- EXERCISE -
Arrange every line of the data below as a numbered list, omitting any blank lines.
★ ★ ★
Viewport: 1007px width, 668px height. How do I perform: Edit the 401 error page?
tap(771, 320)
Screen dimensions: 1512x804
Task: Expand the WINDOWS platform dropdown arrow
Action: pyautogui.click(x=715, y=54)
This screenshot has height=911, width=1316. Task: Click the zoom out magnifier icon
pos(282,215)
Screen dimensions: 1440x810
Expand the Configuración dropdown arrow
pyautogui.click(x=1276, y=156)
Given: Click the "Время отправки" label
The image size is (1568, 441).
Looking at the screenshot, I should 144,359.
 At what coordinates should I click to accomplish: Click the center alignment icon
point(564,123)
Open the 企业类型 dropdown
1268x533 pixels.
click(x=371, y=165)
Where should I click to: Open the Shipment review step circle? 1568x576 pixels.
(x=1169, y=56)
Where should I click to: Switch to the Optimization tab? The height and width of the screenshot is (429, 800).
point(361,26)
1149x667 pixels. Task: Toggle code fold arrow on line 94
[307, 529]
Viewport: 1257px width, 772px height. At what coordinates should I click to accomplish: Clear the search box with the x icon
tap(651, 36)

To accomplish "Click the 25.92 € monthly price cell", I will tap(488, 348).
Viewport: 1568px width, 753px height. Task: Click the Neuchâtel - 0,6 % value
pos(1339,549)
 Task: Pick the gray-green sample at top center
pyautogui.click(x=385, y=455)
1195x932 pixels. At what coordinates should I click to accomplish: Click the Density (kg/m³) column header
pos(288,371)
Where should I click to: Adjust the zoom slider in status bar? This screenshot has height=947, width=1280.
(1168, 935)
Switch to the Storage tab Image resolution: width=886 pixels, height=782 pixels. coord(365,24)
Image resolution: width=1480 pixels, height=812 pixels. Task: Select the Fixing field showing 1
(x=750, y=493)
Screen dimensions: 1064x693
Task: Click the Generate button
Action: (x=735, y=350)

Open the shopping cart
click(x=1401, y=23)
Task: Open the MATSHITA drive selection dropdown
★ ★ ★
- THE COMPLETED TASK -
1. Viewport: 1007px width, 668px height. How do I perform: Edit the 401 error page?
2. tap(771, 320)
3. Screen dimensions: 1512x804
4. Task: Expand the WINDOWS platform dropdown arrow
5. Action: pyautogui.click(x=715, y=54)
6. This screenshot has height=911, width=1316. Task: Click the zoom out magnifier icon
7. pos(282,215)
8. Screen dimensions: 1440x810
9. Expand the Configuración dropdown arrow
10. pyautogui.click(x=1276, y=156)
11. Given: Click the "Время отправки" label
12. The image size is (1568, 441).
13. Looking at the screenshot, I should 144,359.
14.  At what coordinates should I click to accomplish: Click the center alignment icon
15. point(564,123)
16. Open the 企业类型 dropdown
17. 1268x533 pixels.
18. click(x=371, y=165)
19. Where should I click to: Open the Shipment review step circle? 1568x576 pixels.
20. (x=1169, y=56)
21. Where should I click to: Switch to the Optimization tab? The height and width of the screenshot is (429, 800).
22. point(361,26)
23. 1149x667 pixels. Task: Toggle code fold arrow on line 94
24. [307, 529]
25. Viewport: 1257px width, 772px height. At what coordinates should I click to accomplish: Clear the search box with the x icon
26. tap(651, 36)
27. To accomplish "Click the 25.92 € monthly price cell", I will tap(488, 348).
28. Viewport: 1568px width, 753px height. Task: Click the Neuchâtel - 0,6 % value
29. pos(1339,549)
30.  Task: Pick the gray-green sample at top center
31. pyautogui.click(x=385, y=455)
32. 1195x932 pixels. At what coordinates should I click to accomplish: Click the Density (kg/m³) column header
33. pos(288,371)
34. Where should I click to: Adjust the zoom slider in status bar? This screenshot has height=947, width=1280.
35. (1168, 935)
36. Switch to the Storage tab Image resolution: width=886 pixels, height=782 pixels. coord(365,24)
37. Image resolution: width=1480 pixels, height=812 pixels. Task: Select the Fixing field showing 1
38. (x=750, y=493)
39. Screen dimensions: 1064x693
40. Task: Click the Generate button
41. Action: (x=735, y=350)
42. Open the shopping cart
43. click(x=1401, y=23)
44. Task: Open the MATSHITA drive selection dropdown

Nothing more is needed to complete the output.